South African President Jacob Zuma is hoping to beef up the country’s economy by launching a major infrastructure-building program. He’s planning to invest nearly $40 billion to build water, road and rail infrastructure all over the country. Two-thirds will be dedicated to rail projects.
"For the year 2012 and beyond, we invite the nation to join government in a massive infrastructure development drive" he said during his State of the Nation address Thursday.
In addition to roads projects, dams and utilities, most of the infrastructure work is aimed at improving the country’s vibrant mining industry by making better rail connections between mining areas and ports. Much of this investment will be focused on the northernmost province of Limpopo, where Zuma wants to "unlock the enormous mineral belt" of coal, platinum, palladium, chrome and other minerals.
He also proposes creating the Durban-Free State-Gauteng logistics and industrial corridor, which would run between the Johannesburg metropolitan area and the port city of Durban.

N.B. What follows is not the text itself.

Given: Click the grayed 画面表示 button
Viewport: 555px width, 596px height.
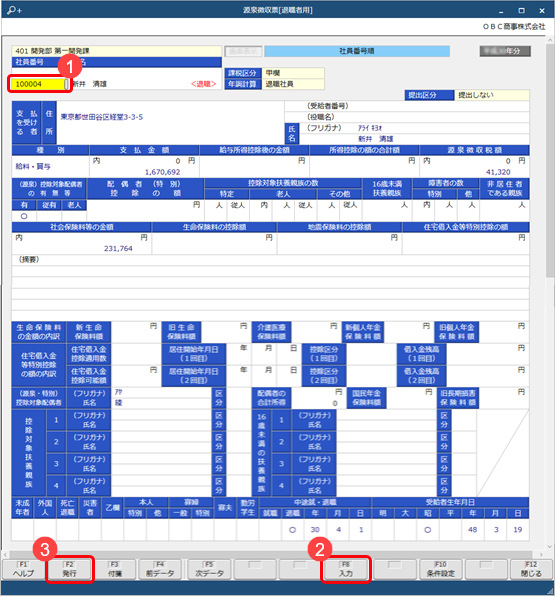Looking at the screenshot, I should pyautogui.click(x=243, y=51).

Adding significant rail capacity here, as well as between mineral producing areas and ports, is expected to greatly increase the overall transportation infrastructure in the country.

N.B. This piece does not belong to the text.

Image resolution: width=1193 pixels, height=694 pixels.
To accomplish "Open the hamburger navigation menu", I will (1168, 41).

In 2008, mining represented 5.6 percent of the country’s GDP. But as the country’s planning minister, Trevor Manuel, noted recently, the mining industry’s contribution to the South African economy has been on a decline, dropping from a $13.5 billion contribution to GDP in 1993 to $12.2 billion in 2009.
He and Zuma argue that the country’s lacking infrastructure has limited the success of the mining sector. All of this underlines the leadership’s emphasis on sustaining the mining industry as a key jobs creator.
"The massive investment in infrastructure must leave more than just power stations, rail-lines, dams and roads," Zuma said. “It must industrialize the country, generate skills and boost much needed job creation."
But as the Mail and Guardian newspaper notes Zuma’s speech, it’s unclear exactly where the money to fund these projects will come from.